You don’t usually find yourself pressed up against a rack of jaw-droppingly expensive down coats to watch the performance of a Faroese electro-pop band—or sitting on your hands to keep them warm while a drummer improvises rhythms to accompany the lilt of poetry being read in an assonant language you don’t understand. Those times you do, it’s at Iceland Airwaves. From its humble beginnings, the festival has challenged the traditional confines of musical performance throughout.
This year, the festival has taken yet another new turn for music by announcing a new collaboration with the German arts organization Urban Nation Berlin. Dubbed WALLPOETRY, the project is series of murals based on the lyrics of some of the artists performing at the festival. With the assistance of Henný María Frímannsdóttir, the project is the brainchild of one Yasha Young, curator of Urban Nation.
Based in Berlin, the non-profit promotes installation and street art amongst international artists. By inviting creators from across the globe to place and exhibit their work on the walls, pillars, and bridges of their city, they aim to transform its urban spaces.
One series of these works is ONE WALL, which aims to engage artists with the specific challenges of Berlin’s more diverse neighbourhoods. It started in the outer fringes of the city and is slowly working its way in, “one wall at a time.” Collaborators on this series have ranged from emerging artists to design icons like Shepard Fairey (of Obey Propaganda and Obama’s “Hope” poster fame).

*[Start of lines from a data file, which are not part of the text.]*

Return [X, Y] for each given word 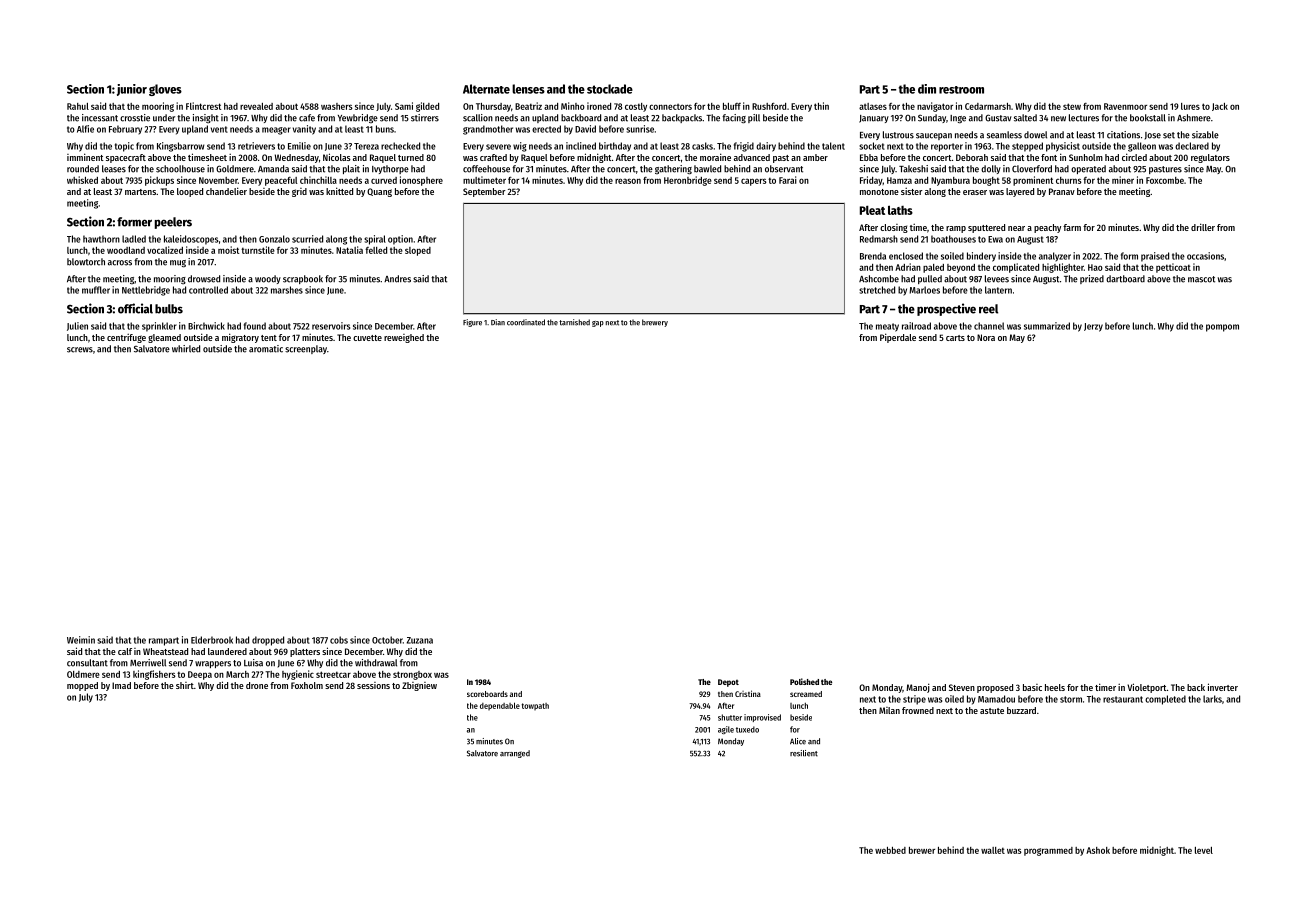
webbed [890, 850]
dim [927, 89]
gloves [165, 90]
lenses [528, 89]
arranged [515, 754]
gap [598, 324]
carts [955, 338]
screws [80, 350]
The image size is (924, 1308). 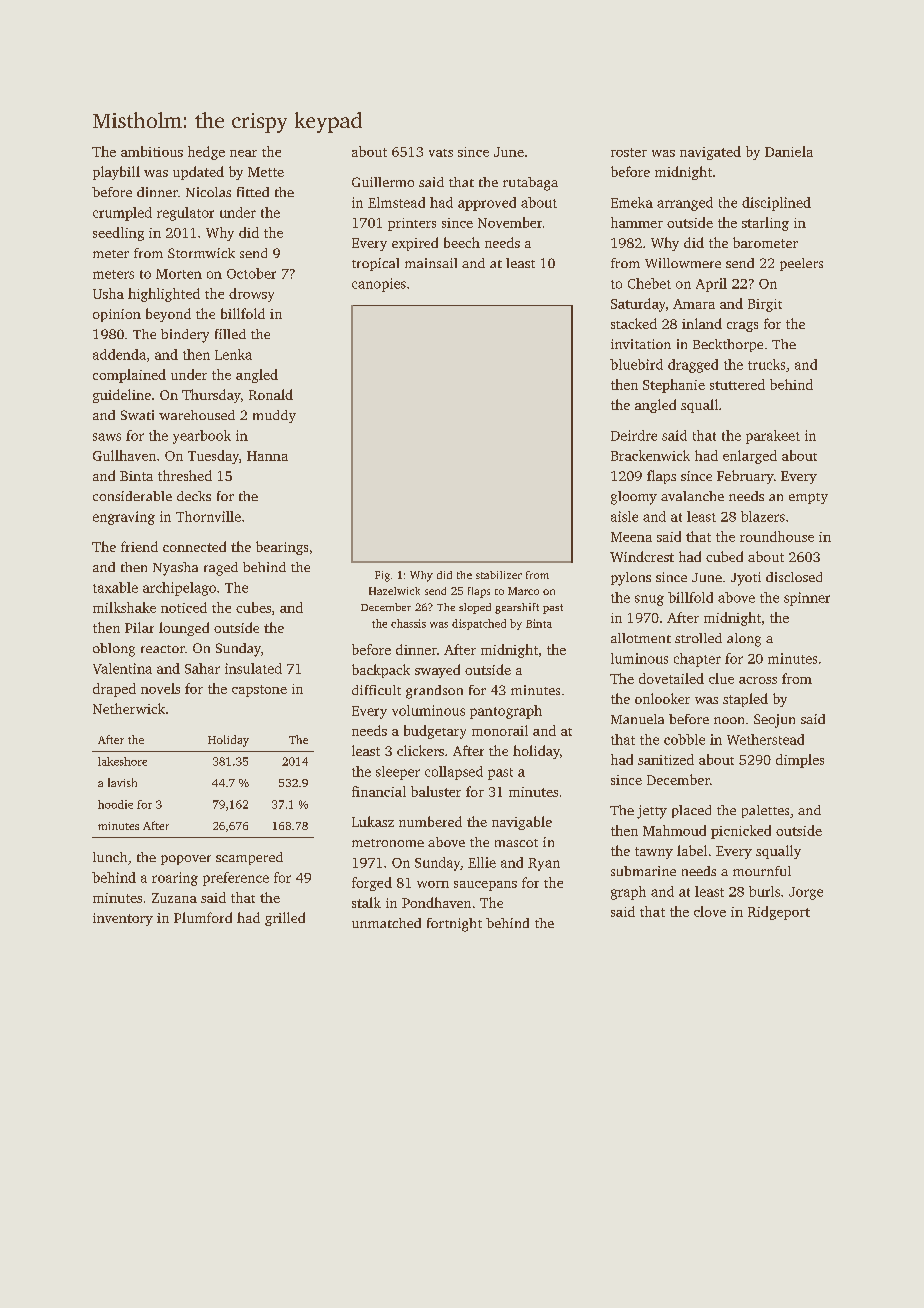 I want to click on playbill, so click(x=116, y=173).
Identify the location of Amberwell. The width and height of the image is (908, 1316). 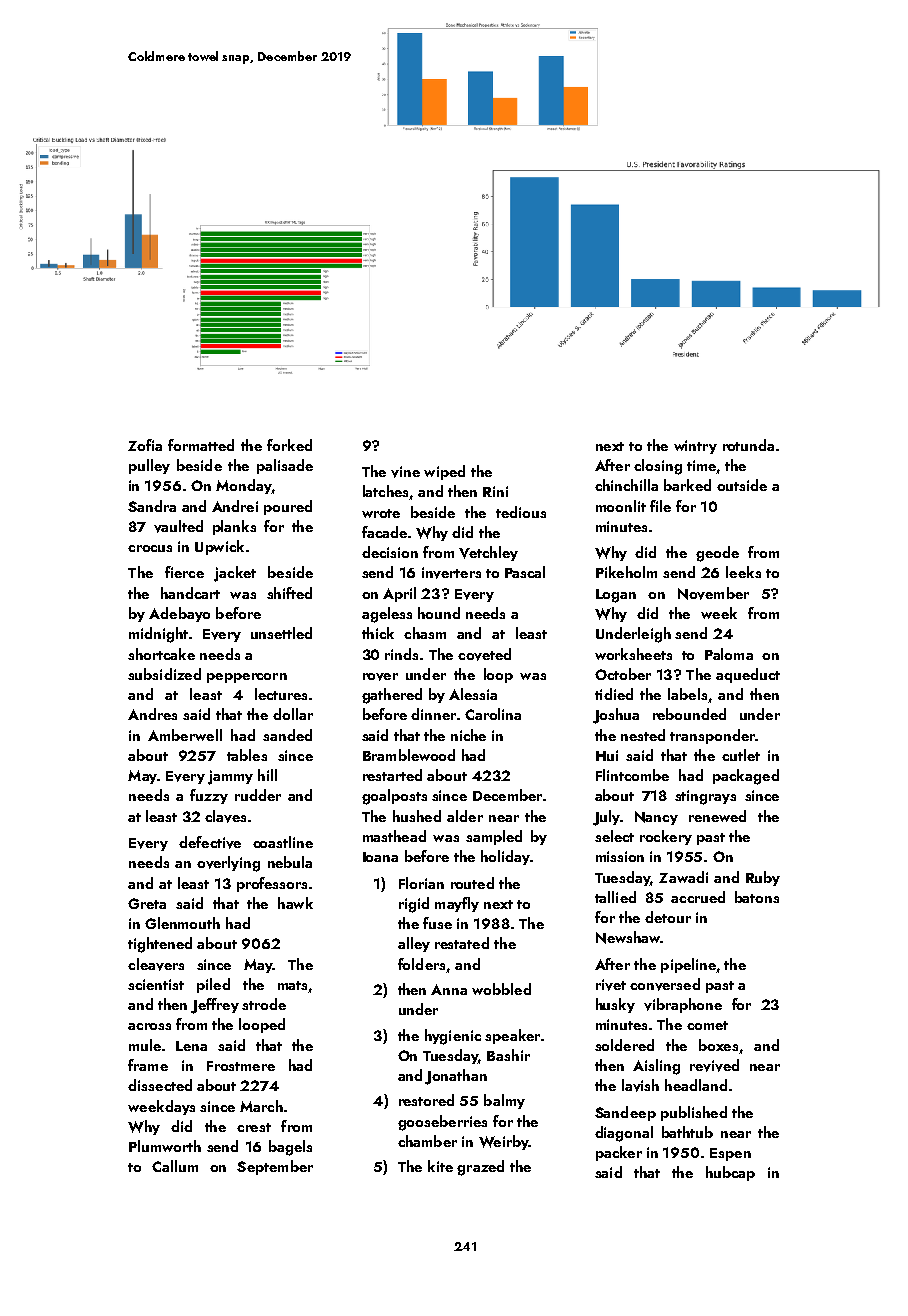
(185, 735).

Another series, M/, places murals on the walls of buildings under construction, acting as a “creative cocoon” mirroring the inner transformation.
Reykjavík’s own mural series commenced last year when Yasha Young attended Airwaves. Thinking it would be an ideal place to branch out from Berlin, she approached festival director Grímur Atlason with the idea. It’s taken a year of planning and development to connect the musicians to the artists, as well as fourteen days of fighting the wind and rain to install the work, but the results are here to stay. There are even plans to add new work to the collection next year.
The work comprising WALLPOETRY is as visually diverse as the music on which it is based and the architecture which surrounds it. ELLE, an artist known for her images of women and animals, gives us a slightly ‘Where The Wild Things Are’ treatment of Úlfur Úlfur’s “20 og eitthvað.” In her piece, a woman draped in wolf skin rides a wolf and howls at the moon.
Right on Laugavegur, a psychedelic, almost monochromatic wraparound mural by Caratoes of a Valkyriesque woman is styled on “Óður til móður” by Ylja. If the musical inspirations weren’t Icelandic enough for you, British artist D*Face (aka Dean Stockton) has provided a Pop Art reinterpretation of both Agent Fresco and the medieval Laxdæla saga. These are only three of the ten new additions to Reykjavík’s bourgeoning street art collection.
As a part of the collaboration process, many of the musicians involved have been invited to play at the upcoming inauguration of the Urban Nation Museum in Berlin in 2017. But you don’t have to wait that long to appreciate the work at hand. It’s up and available now. The concept was simple: “No entry fees no tickets no opening hours.” The result, however, is beautifully complex.